Saturday, February 27, 2010

As I was checking out of the hospital in Jan., the Dr. told me to limit the amount of salt, cholesterol, and trans fats in my diet in order to lessen the chances of my having another stroke. Salt and Cholesterol I am acquainted with so there was no problem getting a grip on those 2, but what about those 'trans fats'--what are they and where do I find them?

I began watching food labels on boxes and cans in grocery stores and checked every label in my pantry at home. GUESS WHAT?? Not one label confessed to containing one trans fat anywhere that I could find. Where are those little guys??

So, I had to go to the computer and look them up. What is the definition? TRANS FAT: it is the common name for the unsaturated fat found in margarine, cookies, crackers, vegetable shortening, and many fast foods. We don't buy margarine or cookies, so maybe that's where I'd find it !?!? Trans fats raise LDL (bad cholesterol) and lower HDL (good cholesterol) and is linked to an increased risk for HEART DISEASE.

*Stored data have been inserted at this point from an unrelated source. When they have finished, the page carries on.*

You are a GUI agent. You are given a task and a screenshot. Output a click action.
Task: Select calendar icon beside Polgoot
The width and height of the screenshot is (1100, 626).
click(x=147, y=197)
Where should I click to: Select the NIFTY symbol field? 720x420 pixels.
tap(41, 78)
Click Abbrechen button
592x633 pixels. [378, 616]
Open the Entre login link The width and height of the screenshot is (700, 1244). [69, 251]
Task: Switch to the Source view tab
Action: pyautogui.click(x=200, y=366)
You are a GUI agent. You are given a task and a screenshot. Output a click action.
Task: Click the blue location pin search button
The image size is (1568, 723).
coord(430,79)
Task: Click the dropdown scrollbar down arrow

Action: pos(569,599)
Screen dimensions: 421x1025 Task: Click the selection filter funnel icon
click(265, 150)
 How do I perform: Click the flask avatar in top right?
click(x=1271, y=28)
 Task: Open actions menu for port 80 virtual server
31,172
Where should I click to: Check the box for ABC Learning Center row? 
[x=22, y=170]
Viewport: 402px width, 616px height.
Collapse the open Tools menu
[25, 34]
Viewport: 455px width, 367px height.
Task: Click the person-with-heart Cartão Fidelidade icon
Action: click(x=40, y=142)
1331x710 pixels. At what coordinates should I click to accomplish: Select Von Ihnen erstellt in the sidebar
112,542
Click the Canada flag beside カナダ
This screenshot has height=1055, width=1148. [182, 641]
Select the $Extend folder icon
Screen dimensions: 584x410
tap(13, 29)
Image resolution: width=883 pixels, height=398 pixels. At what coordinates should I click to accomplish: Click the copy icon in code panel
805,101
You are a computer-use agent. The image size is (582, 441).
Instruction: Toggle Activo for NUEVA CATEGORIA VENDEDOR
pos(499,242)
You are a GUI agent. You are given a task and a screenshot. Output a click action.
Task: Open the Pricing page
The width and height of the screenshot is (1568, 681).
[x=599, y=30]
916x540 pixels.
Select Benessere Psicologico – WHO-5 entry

Soooo, now I know why my doc. told me to elimanate, or at least decrease, this culprit from my diet, but I still have not found any product that 'fesses up to containing even 1g of the product.

HAS ANYONE FOUND TRANS FATS ON A PRODUCT LABEL??? Maybe it would be on TWINKIES??? I just don't know. For now, to me, it is the 'illusive trans fat'

Member Comments About This Blog Post:
DIDMIS 2/28/2010 1:48AM

    It is difficult to limit certain things when you eat out even when you think you are eating good for you.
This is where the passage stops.